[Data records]
[START]

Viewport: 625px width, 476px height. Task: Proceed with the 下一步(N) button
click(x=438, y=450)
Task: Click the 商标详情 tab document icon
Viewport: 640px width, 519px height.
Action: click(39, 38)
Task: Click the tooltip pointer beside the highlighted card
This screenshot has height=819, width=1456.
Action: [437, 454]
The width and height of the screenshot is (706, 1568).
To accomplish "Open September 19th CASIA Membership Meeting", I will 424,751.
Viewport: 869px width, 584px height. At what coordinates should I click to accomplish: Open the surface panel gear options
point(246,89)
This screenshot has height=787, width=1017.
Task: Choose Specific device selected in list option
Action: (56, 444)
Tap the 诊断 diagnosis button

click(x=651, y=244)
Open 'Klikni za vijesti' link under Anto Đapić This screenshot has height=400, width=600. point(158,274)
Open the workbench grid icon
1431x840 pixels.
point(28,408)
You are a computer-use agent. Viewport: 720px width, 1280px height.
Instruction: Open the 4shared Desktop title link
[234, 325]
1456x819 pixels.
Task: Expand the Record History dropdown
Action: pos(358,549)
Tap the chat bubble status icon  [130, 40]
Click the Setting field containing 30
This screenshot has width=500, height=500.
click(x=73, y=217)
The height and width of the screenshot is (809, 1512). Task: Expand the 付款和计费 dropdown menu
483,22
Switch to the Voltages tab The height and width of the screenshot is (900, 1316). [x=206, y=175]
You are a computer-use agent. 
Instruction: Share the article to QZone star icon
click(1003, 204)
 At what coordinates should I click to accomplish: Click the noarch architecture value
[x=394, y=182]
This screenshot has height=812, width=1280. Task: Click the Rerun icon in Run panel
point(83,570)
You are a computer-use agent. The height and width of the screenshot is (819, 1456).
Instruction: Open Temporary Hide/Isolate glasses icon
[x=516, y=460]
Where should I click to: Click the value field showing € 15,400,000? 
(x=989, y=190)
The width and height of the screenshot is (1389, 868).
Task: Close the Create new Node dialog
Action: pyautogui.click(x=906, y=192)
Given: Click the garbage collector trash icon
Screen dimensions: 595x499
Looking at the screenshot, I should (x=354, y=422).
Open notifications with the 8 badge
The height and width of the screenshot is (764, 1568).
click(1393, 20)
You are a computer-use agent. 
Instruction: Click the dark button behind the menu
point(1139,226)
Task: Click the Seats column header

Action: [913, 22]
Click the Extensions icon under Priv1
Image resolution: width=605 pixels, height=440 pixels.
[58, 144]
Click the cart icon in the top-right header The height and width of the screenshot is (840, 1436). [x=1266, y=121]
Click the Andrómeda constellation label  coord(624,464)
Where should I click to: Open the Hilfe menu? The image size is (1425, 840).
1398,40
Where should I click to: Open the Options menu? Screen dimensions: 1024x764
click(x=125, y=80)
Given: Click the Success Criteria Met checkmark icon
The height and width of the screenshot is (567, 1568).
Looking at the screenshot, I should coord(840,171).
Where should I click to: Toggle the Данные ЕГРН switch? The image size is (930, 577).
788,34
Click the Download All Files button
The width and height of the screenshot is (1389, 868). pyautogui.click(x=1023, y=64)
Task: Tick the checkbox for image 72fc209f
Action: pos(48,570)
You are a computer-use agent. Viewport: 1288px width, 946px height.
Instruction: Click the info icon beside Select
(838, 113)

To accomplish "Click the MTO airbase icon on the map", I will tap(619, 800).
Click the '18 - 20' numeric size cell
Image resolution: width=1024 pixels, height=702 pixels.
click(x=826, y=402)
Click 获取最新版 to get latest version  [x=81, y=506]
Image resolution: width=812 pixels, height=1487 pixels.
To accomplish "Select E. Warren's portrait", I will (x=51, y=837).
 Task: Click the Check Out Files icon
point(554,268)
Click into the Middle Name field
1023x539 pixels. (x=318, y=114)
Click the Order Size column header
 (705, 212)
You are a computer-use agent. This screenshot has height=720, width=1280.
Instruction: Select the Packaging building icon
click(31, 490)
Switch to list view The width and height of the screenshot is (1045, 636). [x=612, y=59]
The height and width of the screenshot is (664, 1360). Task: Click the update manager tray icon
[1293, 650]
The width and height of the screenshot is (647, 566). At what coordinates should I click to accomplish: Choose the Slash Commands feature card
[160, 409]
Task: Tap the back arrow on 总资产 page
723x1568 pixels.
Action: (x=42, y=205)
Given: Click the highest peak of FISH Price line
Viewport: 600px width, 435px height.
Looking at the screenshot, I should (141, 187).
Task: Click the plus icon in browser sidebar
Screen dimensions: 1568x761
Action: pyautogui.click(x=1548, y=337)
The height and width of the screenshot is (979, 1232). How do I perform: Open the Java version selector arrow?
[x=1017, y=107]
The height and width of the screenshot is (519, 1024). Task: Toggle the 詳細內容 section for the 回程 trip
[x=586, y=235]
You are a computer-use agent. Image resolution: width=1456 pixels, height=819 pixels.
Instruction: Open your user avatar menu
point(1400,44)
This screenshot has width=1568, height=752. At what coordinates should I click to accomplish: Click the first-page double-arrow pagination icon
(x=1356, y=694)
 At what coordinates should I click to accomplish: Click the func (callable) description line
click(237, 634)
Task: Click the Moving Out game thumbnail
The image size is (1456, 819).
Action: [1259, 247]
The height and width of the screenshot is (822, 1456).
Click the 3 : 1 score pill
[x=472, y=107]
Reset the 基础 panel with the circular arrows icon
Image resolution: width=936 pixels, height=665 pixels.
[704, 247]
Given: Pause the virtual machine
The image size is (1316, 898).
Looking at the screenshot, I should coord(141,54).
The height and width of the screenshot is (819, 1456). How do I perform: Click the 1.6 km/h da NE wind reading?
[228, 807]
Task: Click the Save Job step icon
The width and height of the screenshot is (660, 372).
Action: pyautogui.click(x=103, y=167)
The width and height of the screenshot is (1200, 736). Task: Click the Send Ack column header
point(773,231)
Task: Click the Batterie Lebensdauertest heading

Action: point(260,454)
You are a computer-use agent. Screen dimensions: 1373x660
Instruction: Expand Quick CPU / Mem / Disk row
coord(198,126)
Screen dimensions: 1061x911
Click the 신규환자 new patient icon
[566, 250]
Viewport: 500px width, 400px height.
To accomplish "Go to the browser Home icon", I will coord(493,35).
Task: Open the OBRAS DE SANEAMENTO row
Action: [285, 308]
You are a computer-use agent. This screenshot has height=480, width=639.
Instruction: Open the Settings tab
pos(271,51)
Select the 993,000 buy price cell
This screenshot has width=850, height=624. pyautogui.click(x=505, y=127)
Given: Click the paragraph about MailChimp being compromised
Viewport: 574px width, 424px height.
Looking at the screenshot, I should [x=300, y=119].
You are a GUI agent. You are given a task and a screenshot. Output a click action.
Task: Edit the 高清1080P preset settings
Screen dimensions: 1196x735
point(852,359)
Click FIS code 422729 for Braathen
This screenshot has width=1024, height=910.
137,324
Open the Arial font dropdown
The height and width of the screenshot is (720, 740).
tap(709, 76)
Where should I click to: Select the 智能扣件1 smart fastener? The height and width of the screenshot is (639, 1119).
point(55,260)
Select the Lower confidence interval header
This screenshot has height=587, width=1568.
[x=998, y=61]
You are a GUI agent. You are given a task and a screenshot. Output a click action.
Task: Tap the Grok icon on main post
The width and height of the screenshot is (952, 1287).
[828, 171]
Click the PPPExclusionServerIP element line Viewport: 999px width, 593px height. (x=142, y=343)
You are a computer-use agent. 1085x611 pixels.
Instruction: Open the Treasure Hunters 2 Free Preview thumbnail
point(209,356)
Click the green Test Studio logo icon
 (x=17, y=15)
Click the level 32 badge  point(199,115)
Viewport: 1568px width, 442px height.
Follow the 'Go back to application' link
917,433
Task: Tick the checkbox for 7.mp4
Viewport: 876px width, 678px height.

[END]

Copy out all of the lines above word for word.

§ WRITTEN RESPONSE:
Viewport: 625px width, 476px height. Task: Proceed with the 下一步(N) button
click(x=438, y=450)
Task: Click the 商标详情 tab document icon
Viewport: 640px width, 519px height.
Action: click(39, 38)
Task: Click the tooltip pointer beside the highlighted card
This screenshot has height=819, width=1456.
Action: [437, 454]
The width and height of the screenshot is (706, 1568).
To accomplish "Open September 19th CASIA Membership Meeting", I will 424,751.
Viewport: 869px width, 584px height. At what coordinates should I click to accomplish: Open the surface panel gear options
point(246,89)
This screenshot has height=787, width=1017.
Task: Choose Specific device selected in list option
Action: (56, 444)
Tap the 诊断 diagnosis button

click(x=651, y=244)
Open 'Klikni za vijesti' link under Anto Đapić This screenshot has height=400, width=600. point(158,274)
Open the workbench grid icon
1431x840 pixels.
point(28,408)
You are a computer-use agent. Viewport: 720px width, 1280px height.
Instruction: Open the 4shared Desktop title link
[234, 325]
1456x819 pixels.
Task: Expand the Record History dropdown
Action: pos(358,549)
Tap the chat bubble status icon  [130, 40]
Click the Setting field containing 30
This screenshot has width=500, height=500.
click(x=73, y=217)
The height and width of the screenshot is (809, 1512). Task: Expand the 付款和计费 dropdown menu
483,22
Switch to the Voltages tab The height and width of the screenshot is (900, 1316). [x=206, y=175]
You are a computer-use agent. 
Instruction: Share the article to QZone star icon
click(1003, 204)
 At what coordinates should I click to accomplish: Click the noarch architecture value
[x=394, y=182]
This screenshot has height=812, width=1280. Task: Click the Rerun icon in Run panel
point(83,570)
You are a computer-use agent. The height and width of the screenshot is (819, 1456).
Instruction: Open Temporary Hide/Isolate glasses icon
[x=516, y=460]
Where should I click to: Click the value field showing € 15,400,000? 
(x=989, y=190)
The width and height of the screenshot is (1389, 868).
Task: Close the Create new Node dialog
Action: pyautogui.click(x=906, y=192)
Given: Click the garbage collector trash icon
Screen dimensions: 595x499
Looking at the screenshot, I should (x=354, y=422).
Open notifications with the 8 badge
The height and width of the screenshot is (764, 1568).
click(1393, 20)
You are a computer-use agent. 
Instruction: Click the dark button behind the menu
point(1139,226)
Task: Click the Seats column header

Action: [913, 22]
Click the Extensions icon under Priv1
Image resolution: width=605 pixels, height=440 pixels.
[58, 144]
Click the cart icon in the top-right header The height and width of the screenshot is (840, 1436). [x=1266, y=121]
Click the Andrómeda constellation label  coord(624,464)
Where should I click to: Open the Hilfe menu? The image size is (1425, 840).
1398,40
Where should I click to: Open the Options menu? Screen dimensions: 1024x764
click(x=125, y=80)
Given: Click the Success Criteria Met checkmark icon
The height and width of the screenshot is (567, 1568).
Looking at the screenshot, I should coord(840,171).
Where should I click to: Toggle the Данные ЕГРН switch? The image size is (930, 577).
788,34
Click the Download All Files button
The width and height of the screenshot is (1389, 868). pyautogui.click(x=1023, y=64)
Task: Tick the checkbox for image 72fc209f
Action: pos(48,570)
You are a computer-use agent. Viewport: 1288px width, 946px height.
Instruction: Click the info icon beside Select
(838, 113)

To accomplish "Click the MTO airbase icon on the map", I will tap(619, 800).
Click the '18 - 20' numeric size cell
Image resolution: width=1024 pixels, height=702 pixels.
click(x=826, y=402)
Click 获取最新版 to get latest version  [x=81, y=506]
Image resolution: width=812 pixels, height=1487 pixels.
To accomplish "Select E. Warren's portrait", I will (x=51, y=837).
 Task: Click the Check Out Files icon
point(554,268)
Click into the Middle Name field
1023x539 pixels. (x=318, y=114)
Click the Order Size column header
 (705, 212)
You are a computer-use agent. This screenshot has height=720, width=1280.
Instruction: Select the Packaging building icon
click(31, 490)
Switch to list view The width and height of the screenshot is (1045, 636). [x=612, y=59]
The height and width of the screenshot is (664, 1360). Task: Click the update manager tray icon
[1293, 650]
The width and height of the screenshot is (647, 566). At what coordinates should I click to accomplish: Choose the Slash Commands feature card
[160, 409]
Task: Tap the back arrow on 总资产 page
723x1568 pixels.
Action: (x=42, y=205)
Given: Click the highest peak of FISH Price line
Viewport: 600px width, 435px height.
Looking at the screenshot, I should (141, 187).
Task: Click the plus icon in browser sidebar
Screen dimensions: 1568x761
Action: pyautogui.click(x=1548, y=337)
The height and width of the screenshot is (979, 1232). How do I perform: Open the Java version selector arrow?
[x=1017, y=107]
The height and width of the screenshot is (519, 1024). Task: Toggle the 詳細內容 section for the 回程 trip
[x=586, y=235]
You are a computer-use agent. Image resolution: width=1456 pixels, height=819 pixels.
Instruction: Open your user avatar menu
point(1400,44)
This screenshot has width=1568, height=752. At what coordinates should I click to accomplish: Click the first-page double-arrow pagination icon
(x=1356, y=694)
 At what coordinates should I click to accomplish: Click the func (callable) description line
click(237, 634)
Task: Click the Moving Out game thumbnail
The image size is (1456, 819).
Action: [1259, 247]
The height and width of the screenshot is (822, 1456).
Click the 3 : 1 score pill
[x=472, y=107]
Reset the 基础 panel with the circular arrows icon
Image resolution: width=936 pixels, height=665 pixels.
[704, 247]
Given: Pause the virtual machine
The image size is (1316, 898).
Looking at the screenshot, I should coord(141,54).
The height and width of the screenshot is (819, 1456). How do I perform: Click the 1.6 km/h da NE wind reading?
[228, 807]
Task: Click the Save Job step icon
The width and height of the screenshot is (660, 372).
Action: pyautogui.click(x=103, y=167)
The width and height of the screenshot is (1200, 736). Task: Click the Send Ack column header
point(773,231)
Task: Click the Batterie Lebensdauertest heading

Action: point(260,454)
You are a computer-use agent. Screen dimensions: 1373x660
Instruction: Expand Quick CPU / Mem / Disk row
coord(198,126)
Screen dimensions: 1061x911
Click the 신규환자 new patient icon
[566, 250]
Viewport: 500px width, 400px height.
To accomplish "Go to the browser Home icon", I will coord(493,35).
Task: Open the OBRAS DE SANEAMENTO row
Action: [285, 308]
You are a computer-use agent. This screenshot has height=480, width=639.
Instruction: Open the Settings tab
pos(271,51)
Select the 993,000 buy price cell
This screenshot has width=850, height=624. pyautogui.click(x=505, y=127)
Given: Click the paragraph about MailChimp being compromised
Viewport: 574px width, 424px height.
Looking at the screenshot, I should [x=300, y=119].
You are a GUI agent. You are given a task and a screenshot. Output a click action.
Task: Edit the 高清1080P preset settings
Screen dimensions: 1196x735
point(852,359)
Click FIS code 422729 for Braathen
This screenshot has width=1024, height=910.
137,324
Open the Arial font dropdown
The height and width of the screenshot is (720, 740).
tap(709, 76)
Where should I click to: Select the 智能扣件1 smart fastener? The height and width of the screenshot is (639, 1119).
point(55,260)
Select the Lower confidence interval header
This screenshot has height=587, width=1568.
[x=998, y=61]
You are a GUI agent. You are given a task and a screenshot. Output a click action.
Task: Tap the Grok icon on main post
The width and height of the screenshot is (952, 1287).
[828, 171]
Click the PPPExclusionServerIP element line Viewport: 999px width, 593px height. (x=142, y=343)
You are a computer-use agent. 1085x611 pixels.
Instruction: Open the Treasure Hunters 2 Free Preview thumbnail
point(209,356)
Click the green Test Studio logo icon
 (x=17, y=15)
Click the level 32 badge  point(199,115)
Viewport: 1568px width, 442px height.
Follow the 'Go back to application' link
917,433
Task: Tick the checkbox for 7.mp4
Viewport: 876px width, 678px height.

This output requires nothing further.